*** Opening Excerpt ***
British photographer, active in Japan in the 1800s

Frederick William Sutton (29 August 1832 - 28 January 1883) was an English early amateur photographer and naval engineer best known for photographing in Meiji period Japan.

==Early life==
Sutton was born in Woolwich, United Kingdom on 29 August 1832, the son of a civil engineer. He joined the Royal Navy in 1854 as a Third Class Assistant, around the beginning of the Crimean War, on HMS St Vincent, later transferring to HMS Simoom on course to the Black Sea. Landing in Constantinople, the Simoom acted as a supply ship to Crimea and in May 1855 at Sevastopol in an Anglo-French naval raid, she fought against the Russian opposition on the Sea of Azov. In 1858 he was assigned to HMS Exmouth as an Assistant Engineer, and in 1861 he was promoted to Engineer and again in 1864 to Chief Engineer.
*** Closing Excerpt ***
Exercise requirements:
In the Frederick William Sutton excerpt, which ship was Sutton assigned to as an Assistant Engineer in 1858?
*** Opening Data shown ***
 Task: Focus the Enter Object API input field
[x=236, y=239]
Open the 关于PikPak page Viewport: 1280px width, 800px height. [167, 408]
*** Closing Data shown ***
Answer to the exercise:
HMS Exmouth